Pour Ghribil Shams, les incendies qui frappaient auparavant l’Algérie étaient « des micro-incendies » comparés à ce qui se passe aujourd’hui. « Aujourd’hui c’est tout l’ouest du pays, plus de 70 communes, sur l’un des plus importants massifs forestiers de la Méditerranée occidentale, qui brûle », explique-t-elle. « On est donc sur quelque chose de totalement inédit, ce qui pose quand même la question de l’absence de Canadairs. Mais même si ce manque de matériel est choquant, leur présence n’aurait pas changé fondamentalement le problème », ajoute la spécialiste.
« C'est une destruction de masse, un acte terroriste de masse »

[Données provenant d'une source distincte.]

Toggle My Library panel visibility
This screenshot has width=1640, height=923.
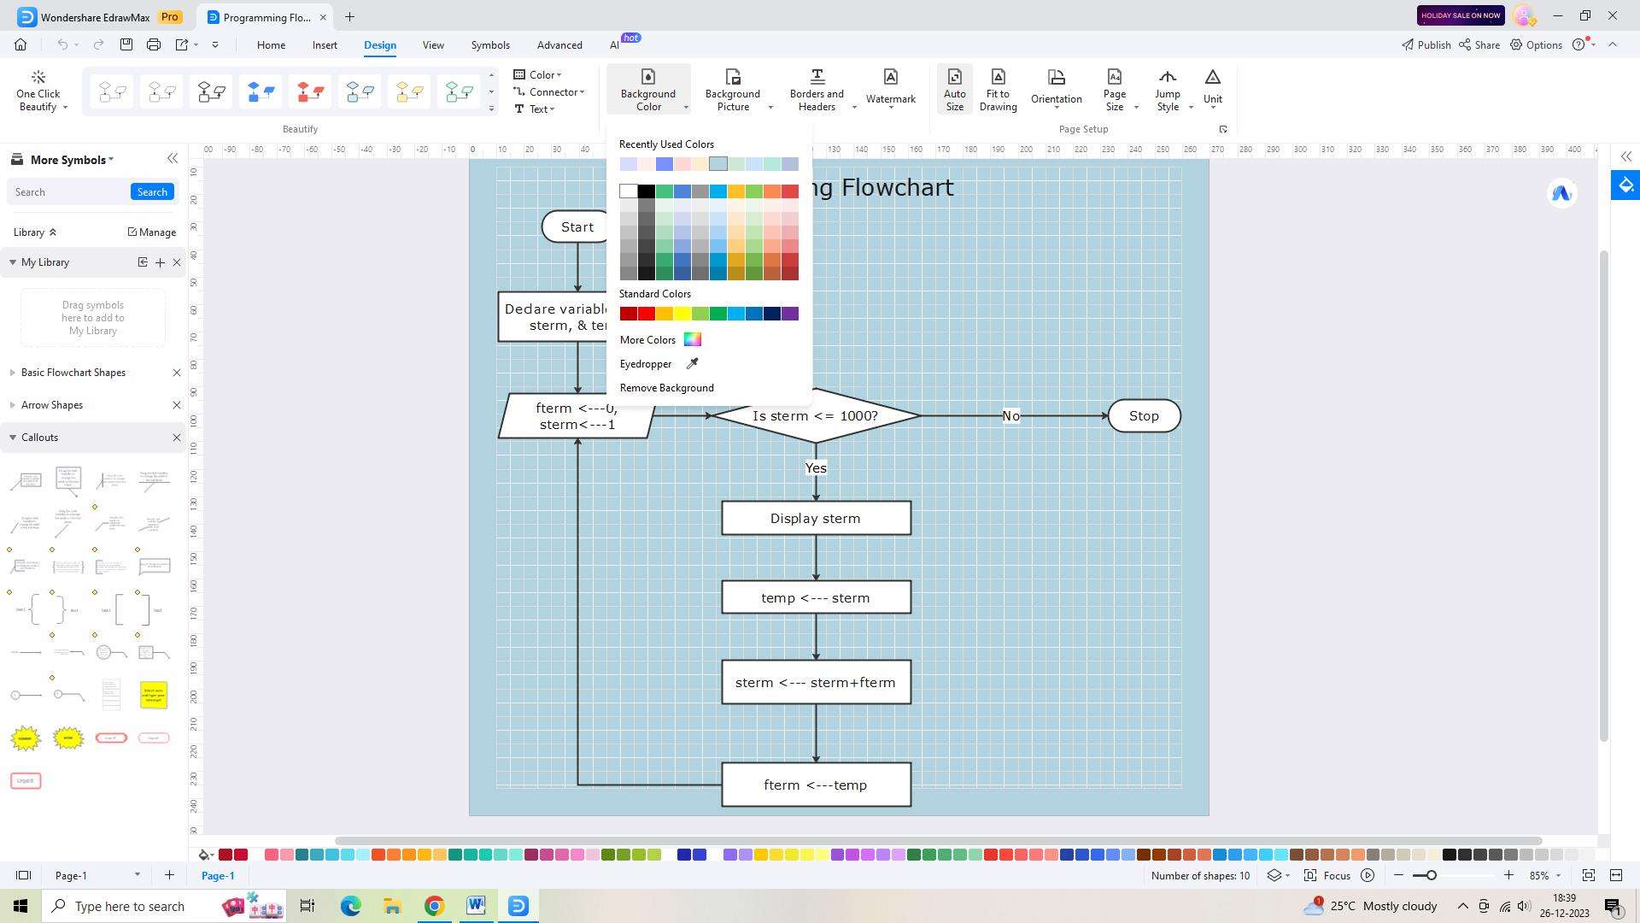tap(13, 262)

Questionné sur l'origine de ces incendies, Ghribil Shams n'a pas écarté la piste criminelle. « Bien sûr il y a des conditions climatiques, la canicule, il y a tout le bouleversement climatique que connaît toute la Méditerranée, mais cette conjoncture a été exploitée pour amplifier le problème. Même s’il y avait eu deux canadairs, comme certains voisins, dont le Maroc, même s’il y en avait cinq ou même dix le problème n’aurait pas significativement changé. C’est une destruction de masse, c’est un acte terroriste de masse », affirme cette spécialiste des mouvements sociaux en Algérie.